# case 3688



## nicks55 (Feb 8, 2007)

Need help getting my 3688 off of ether. It won't start now w/out it. Can you tell me if it's something I can do on my own or do i need to send it in to the shop. Has this problem been covered before on the forum? 
Nicks55


----------



## Morgan (Oct 26, 2006)

Ether destroys the glow plugs so you will need to get all the glow plugs replaced and make sure they are working. Also pluggin the tractor in during cold weather after you get the glow plugs in order and the tractor should start every time. I have seen tractors that wouldnt start without being plugged in anytime it got below 65 degrees so this is important to do. I hope that helps.


----------



## caseman-d (Nov 29, 2003)

About the only thing to break the addiction is to do an engine overhaul. Not to familar with the 3688 but using ether and glow plugs could be deadly to your tractor.
caseman-d


----------



## nicks55 (Feb 8, 2007)

*case3688*

The 3688 does not have glow plugs. Stopped by the Case shop and talked to several people. They said the same thing,overhaul the engine and don't use ether unless emergency. I'm curious why a Deere or Allis Chalmers doesn't get addicted to it. Thanks for your response caseman. I'll have to rig something up since I have to open the top screen and shoot some ether everytime I start the tractor. Don't feel like an overhaul just yet.

____

#### Task 1:
Copy word for word the stretch of the Case 3688 forum thread from "Ether destroys the" through "hope that helps.".

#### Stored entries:

____

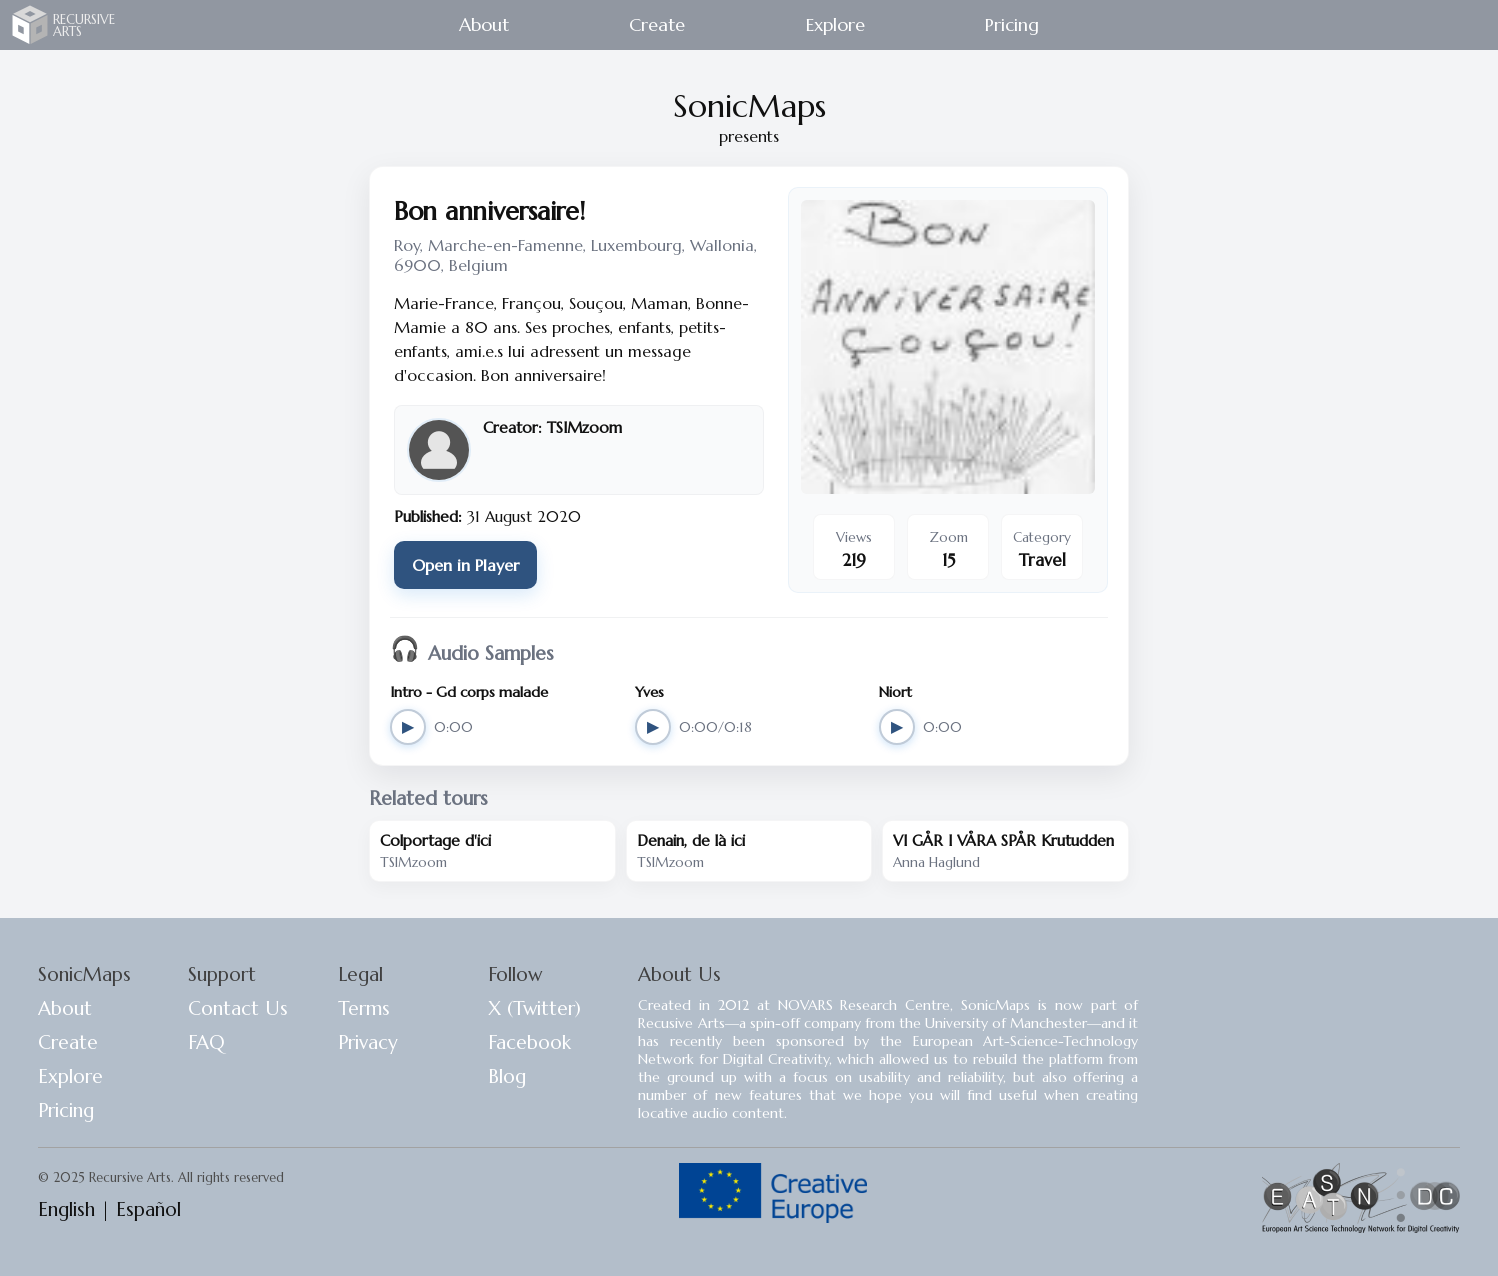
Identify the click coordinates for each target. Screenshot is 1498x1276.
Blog (507, 1076)
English (66, 1209)
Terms (364, 1008)
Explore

____

#### Task 2:
Quote all the stored entries line for line, leaving out the pictures.

#### Correct response 1:
Ether destroys the glow plugs so you will need to get all the glow plugs replaced and make sure they are working. Also pluggin the tractor in during cold weather after you get the glow plugs in order and the tractor should start every time. I have seen tractors that wouldnt start without being plugged in anytime it got below 65 degrees so this is important to do. I hope that helps.

#### Correct response 2:
Identify the click coordinates for each target. Screenshot is 1498x1276.
Blog (507, 1076)
English (66, 1209)
Terms (364, 1008)
Explore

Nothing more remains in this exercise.